Former Stanford University head sailing coach John Vandemoer received one day in prison for his role in the national college admissions scandal. He will also pay a $10,000 fine and have two years of supervised release with six months of home detention with electronic monitoring. Vandemoer is the first person associated with the scam to receive his sentence.
Vandemoer acknowledged accepting $610,000 in bribes to help two prospective students with no sailing experience get into Stanford as sailing recruits, but instead of pocketing the money, he put those funds into his own program.
Prosecutors claim that Vandemoer still benefited from the kickbacks even if he didn't take a single dime, arguing, "While the defendant did not profit financially from his crimes in a directly measurable way ... his actions nonetheless enhanced his own status within the university, gave him more money to use for the sailing program he implemented, and furthered his career."
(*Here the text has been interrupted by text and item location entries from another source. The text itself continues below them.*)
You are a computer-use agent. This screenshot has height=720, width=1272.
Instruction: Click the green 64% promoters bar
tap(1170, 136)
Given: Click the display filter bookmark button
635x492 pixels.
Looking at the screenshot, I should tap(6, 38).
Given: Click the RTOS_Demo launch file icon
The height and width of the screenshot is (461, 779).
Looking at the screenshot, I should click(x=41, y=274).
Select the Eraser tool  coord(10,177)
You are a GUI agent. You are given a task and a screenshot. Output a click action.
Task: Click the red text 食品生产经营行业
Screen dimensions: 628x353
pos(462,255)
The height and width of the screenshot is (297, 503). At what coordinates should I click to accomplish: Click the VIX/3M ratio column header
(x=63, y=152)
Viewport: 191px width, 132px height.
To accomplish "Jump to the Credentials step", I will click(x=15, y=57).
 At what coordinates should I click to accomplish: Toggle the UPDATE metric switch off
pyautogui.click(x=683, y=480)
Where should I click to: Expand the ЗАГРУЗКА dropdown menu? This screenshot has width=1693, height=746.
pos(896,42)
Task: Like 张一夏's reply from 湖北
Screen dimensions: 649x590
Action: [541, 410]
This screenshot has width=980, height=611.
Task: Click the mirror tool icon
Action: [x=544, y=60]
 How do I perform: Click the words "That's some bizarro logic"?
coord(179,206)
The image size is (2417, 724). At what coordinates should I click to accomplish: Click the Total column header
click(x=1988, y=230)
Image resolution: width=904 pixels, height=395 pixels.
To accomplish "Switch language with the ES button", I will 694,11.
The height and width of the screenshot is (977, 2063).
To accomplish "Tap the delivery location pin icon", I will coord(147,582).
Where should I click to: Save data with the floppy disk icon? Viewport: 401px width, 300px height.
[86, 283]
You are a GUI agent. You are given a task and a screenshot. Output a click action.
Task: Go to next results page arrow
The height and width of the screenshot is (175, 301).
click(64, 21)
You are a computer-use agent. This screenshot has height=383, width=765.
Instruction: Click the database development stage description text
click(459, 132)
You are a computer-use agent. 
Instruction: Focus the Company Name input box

US district court judge Rya W. Zobel sympathized with Vandemoer, considering him possibly the "least culpable" of those associated with the scandal.
After Vandemoer pleaded guilty in March, prosecutors recommended Vandemoer receive a sentence of 13 months in prison, as well as a year of supervised release, and a $250,000 fine. They stressed that a strict sentence was necessary because it would send a message to everyone else charged in the "Operation Varsity Blues" case.
The message didn't come across with Vandemoer's sentence, but that doesn't mean everyone else who pleaded guilty will be getting off so easy.